Da Tradição
(Pelo Cônego Boulanger)
"Isso deixa claro que eles [os Apóstolos] não transmitiram tudo por carta, mas que havia muita coisa que não foi escrita. Como a que foi escrita, a não escrita também é digna de crédito. Então consideremos a tradição da Igreja como sendo digna de crédito. Isto é da tradição?

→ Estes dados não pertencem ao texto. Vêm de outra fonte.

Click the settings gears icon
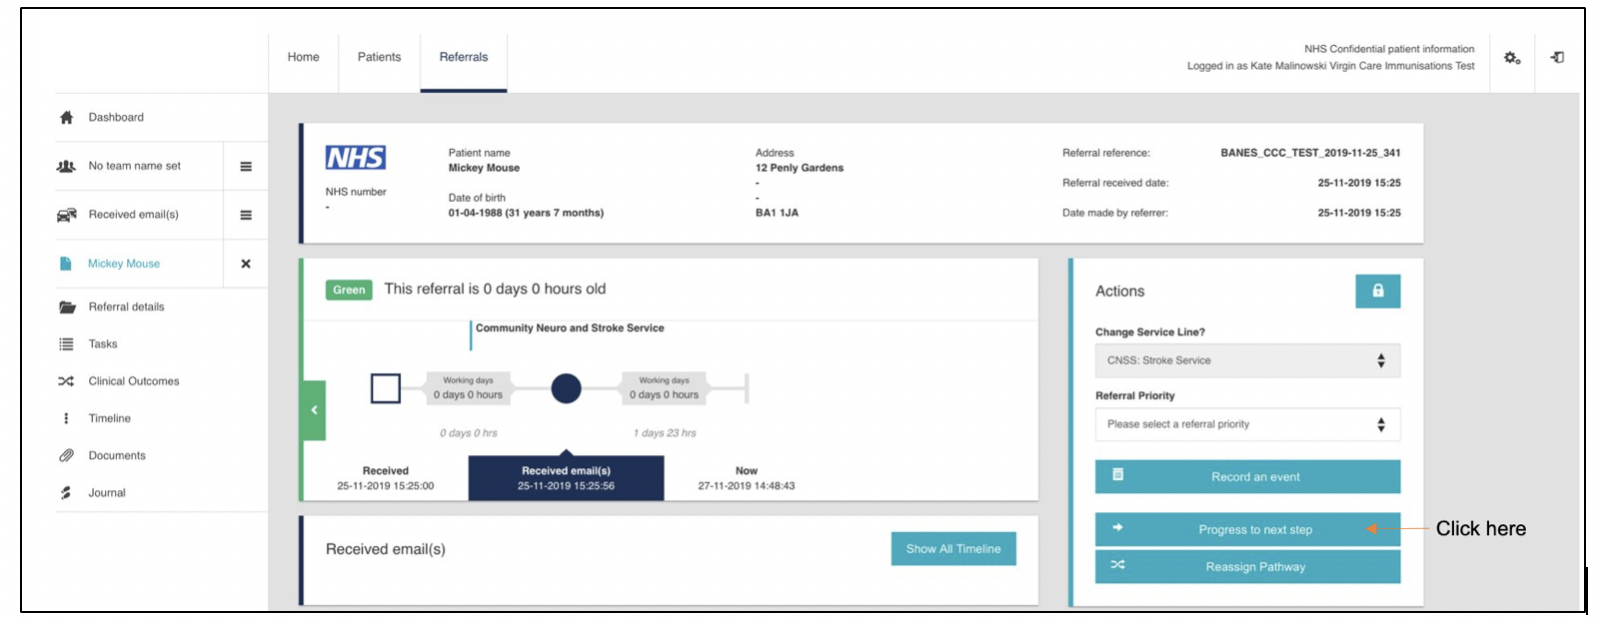Viewport: 1604px width, 622px height. click(x=1512, y=58)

Então, não procure outra coisa" (São João Crisóstomo, Homilia sobre a 2ª Epístola aos Tessalonicenses).
I. Definição. — A palavra tradição (lat. "traditio", ato de transmitir), tem duas acepções. — 1. Em sentido largo, tradição é o conjunto das verdades reveladas por Deus e transmitidas até nós, quer por escrito, quer oralmente. 2. — Em sentido estrito, que é o sentido usado aqui, a tradição abrange as verdades ensinadas por Jesus Cristo e pelos Apóstolos, e transmitidas, de século a século, por outro caminho que não seja a Escritura Sagrada.
II. Caracteres da Tradição. — a) A Tradição é anterior à Escritura Sagrada. Foi a catequese o primeiro e principal modo de ensino empregado pelos Apóstolos. Apenas em circunstâncias excepcionais, enviaram estes às igrejas que tinham fundado, instruções por escrito: as epístolas todas de São Paulo foram exigidas pelas ocasiões. Mesmo o Evangelho era espalhado, de primeiro, só por pregação; mais tarde foi que se lembraram de escrevê-lo. Pensando bem, vê-se que era essa mesma a ordem do Divino Mestre aos Apóstolos. Jesus, com efeito, lhes dissera: "Ide, ensinai todas as nações" (Mt 28,19), e não: "Ide, escrevei o que vos ensinei, e sirvam estes vossos escritos de instruir aos outros".
b) É mais extenso, portanto, o domínio da Tradição que o da Escritura Sagrada. Ao terminar o seu Evangelho, adverte São João "haver muitas outras coisas ainda, que Jesus fez; se alguém as quisesse escrever pormenorizadas, penso que o próprio universo não poderia conter os livros que se haveriam de compor" (Jo 21,25).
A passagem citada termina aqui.